(Stored items)
= = = = =
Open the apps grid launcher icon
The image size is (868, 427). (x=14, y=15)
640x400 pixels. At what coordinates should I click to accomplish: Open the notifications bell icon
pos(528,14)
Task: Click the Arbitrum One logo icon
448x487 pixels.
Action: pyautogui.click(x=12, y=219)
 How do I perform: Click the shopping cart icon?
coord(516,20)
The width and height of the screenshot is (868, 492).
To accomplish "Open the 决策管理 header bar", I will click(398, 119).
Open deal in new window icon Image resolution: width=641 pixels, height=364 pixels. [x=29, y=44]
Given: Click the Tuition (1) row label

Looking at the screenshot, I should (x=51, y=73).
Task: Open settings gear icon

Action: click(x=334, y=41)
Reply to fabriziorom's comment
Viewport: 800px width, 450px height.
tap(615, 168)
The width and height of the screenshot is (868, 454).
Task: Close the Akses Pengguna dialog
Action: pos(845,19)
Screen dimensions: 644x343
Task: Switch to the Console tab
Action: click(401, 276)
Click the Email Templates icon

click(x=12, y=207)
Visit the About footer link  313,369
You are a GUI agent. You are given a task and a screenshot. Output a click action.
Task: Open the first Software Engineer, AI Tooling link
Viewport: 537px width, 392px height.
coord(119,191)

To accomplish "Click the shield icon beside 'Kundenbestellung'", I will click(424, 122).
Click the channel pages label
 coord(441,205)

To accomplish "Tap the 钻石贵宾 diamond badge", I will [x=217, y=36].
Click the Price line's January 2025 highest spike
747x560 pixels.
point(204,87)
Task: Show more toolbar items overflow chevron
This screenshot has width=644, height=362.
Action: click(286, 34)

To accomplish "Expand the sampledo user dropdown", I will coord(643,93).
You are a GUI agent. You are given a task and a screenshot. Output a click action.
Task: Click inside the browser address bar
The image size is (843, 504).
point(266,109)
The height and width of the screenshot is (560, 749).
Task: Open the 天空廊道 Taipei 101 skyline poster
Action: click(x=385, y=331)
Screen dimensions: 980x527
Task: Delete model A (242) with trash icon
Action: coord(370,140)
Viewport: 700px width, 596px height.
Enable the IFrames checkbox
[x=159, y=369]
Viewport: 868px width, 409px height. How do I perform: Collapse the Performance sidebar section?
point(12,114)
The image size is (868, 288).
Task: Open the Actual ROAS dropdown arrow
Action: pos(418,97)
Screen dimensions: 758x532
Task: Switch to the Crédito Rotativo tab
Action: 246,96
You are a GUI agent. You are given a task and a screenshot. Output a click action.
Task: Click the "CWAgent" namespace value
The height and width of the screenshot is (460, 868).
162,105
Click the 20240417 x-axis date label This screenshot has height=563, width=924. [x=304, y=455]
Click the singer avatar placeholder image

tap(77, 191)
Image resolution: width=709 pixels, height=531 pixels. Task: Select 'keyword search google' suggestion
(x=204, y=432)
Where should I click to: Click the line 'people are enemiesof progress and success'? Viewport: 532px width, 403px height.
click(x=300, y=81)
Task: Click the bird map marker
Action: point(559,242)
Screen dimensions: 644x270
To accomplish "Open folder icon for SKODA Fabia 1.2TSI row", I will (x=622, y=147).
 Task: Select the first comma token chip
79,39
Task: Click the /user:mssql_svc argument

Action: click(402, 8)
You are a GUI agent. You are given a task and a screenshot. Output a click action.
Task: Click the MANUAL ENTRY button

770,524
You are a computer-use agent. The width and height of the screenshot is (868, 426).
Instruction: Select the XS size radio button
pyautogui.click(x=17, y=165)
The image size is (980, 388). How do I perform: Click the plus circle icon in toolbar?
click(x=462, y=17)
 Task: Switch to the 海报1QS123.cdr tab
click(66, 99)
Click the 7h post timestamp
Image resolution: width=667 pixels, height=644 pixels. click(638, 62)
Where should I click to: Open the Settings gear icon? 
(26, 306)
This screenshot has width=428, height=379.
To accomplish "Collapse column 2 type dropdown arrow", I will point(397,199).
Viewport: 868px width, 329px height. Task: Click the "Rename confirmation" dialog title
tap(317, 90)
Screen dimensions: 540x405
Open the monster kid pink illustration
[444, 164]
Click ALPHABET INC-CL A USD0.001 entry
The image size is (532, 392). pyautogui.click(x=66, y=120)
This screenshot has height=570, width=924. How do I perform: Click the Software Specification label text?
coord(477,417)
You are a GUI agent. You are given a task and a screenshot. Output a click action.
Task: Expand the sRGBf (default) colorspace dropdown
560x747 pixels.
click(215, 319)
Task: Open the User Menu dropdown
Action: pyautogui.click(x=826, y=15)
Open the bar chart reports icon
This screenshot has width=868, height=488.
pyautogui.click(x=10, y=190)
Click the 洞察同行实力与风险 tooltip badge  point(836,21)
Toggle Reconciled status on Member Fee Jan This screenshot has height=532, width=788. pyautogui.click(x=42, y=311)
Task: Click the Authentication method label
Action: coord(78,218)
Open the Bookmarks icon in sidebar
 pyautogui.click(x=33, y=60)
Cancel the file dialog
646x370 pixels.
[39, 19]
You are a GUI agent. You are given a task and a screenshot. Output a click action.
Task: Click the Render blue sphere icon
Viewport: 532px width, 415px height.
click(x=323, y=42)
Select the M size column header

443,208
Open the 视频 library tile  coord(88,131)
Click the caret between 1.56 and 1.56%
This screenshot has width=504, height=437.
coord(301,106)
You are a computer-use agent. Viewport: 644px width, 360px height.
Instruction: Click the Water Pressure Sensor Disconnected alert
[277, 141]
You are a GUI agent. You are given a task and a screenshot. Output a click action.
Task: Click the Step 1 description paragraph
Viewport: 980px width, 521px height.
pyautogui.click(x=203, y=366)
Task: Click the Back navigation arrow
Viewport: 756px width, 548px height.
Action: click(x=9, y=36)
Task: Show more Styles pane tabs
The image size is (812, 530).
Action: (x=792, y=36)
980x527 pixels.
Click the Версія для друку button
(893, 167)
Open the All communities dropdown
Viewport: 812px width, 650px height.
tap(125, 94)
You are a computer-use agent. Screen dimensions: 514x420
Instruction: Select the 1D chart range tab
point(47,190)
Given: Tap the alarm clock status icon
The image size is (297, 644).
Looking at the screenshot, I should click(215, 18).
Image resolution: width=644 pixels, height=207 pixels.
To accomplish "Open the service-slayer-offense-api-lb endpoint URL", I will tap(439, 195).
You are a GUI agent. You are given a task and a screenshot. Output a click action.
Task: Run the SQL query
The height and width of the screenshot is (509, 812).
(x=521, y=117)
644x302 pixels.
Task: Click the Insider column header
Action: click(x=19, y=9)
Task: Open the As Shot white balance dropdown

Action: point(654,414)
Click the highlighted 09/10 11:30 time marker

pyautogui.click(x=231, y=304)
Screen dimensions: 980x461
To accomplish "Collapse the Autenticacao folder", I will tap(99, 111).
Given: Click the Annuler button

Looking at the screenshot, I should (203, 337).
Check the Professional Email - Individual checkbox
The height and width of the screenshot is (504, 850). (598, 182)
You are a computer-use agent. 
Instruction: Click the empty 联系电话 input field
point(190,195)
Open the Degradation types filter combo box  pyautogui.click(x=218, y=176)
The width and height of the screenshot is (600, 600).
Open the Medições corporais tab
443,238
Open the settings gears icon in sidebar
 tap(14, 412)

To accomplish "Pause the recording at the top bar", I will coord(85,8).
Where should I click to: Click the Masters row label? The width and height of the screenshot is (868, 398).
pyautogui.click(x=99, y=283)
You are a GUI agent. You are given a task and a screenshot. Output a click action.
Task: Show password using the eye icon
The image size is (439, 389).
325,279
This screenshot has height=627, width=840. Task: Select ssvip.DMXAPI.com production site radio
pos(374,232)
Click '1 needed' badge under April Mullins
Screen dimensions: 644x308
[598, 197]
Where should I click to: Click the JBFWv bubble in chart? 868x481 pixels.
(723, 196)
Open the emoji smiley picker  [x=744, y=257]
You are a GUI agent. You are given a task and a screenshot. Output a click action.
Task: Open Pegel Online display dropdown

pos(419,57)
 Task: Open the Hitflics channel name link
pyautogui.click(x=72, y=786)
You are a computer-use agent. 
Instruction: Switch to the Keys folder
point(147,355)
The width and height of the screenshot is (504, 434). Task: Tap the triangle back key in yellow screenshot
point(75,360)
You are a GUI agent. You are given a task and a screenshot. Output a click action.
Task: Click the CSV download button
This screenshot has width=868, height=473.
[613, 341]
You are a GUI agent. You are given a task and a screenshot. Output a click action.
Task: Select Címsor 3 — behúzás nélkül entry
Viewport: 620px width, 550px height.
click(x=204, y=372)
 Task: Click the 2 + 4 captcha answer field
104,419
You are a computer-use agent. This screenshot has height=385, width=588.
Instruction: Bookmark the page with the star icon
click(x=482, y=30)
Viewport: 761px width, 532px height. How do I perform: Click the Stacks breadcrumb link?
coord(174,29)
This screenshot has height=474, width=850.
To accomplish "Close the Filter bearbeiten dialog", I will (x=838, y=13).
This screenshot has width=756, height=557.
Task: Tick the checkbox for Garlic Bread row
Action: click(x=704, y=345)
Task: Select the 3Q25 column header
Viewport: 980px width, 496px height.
= = = = =
A line qualifies when it holds the word "more"; report all qualifying lines from the records above.

Response to the exercise:
Task: Show more toolbar items overflow chevron
Task: Show more Styles pane tabs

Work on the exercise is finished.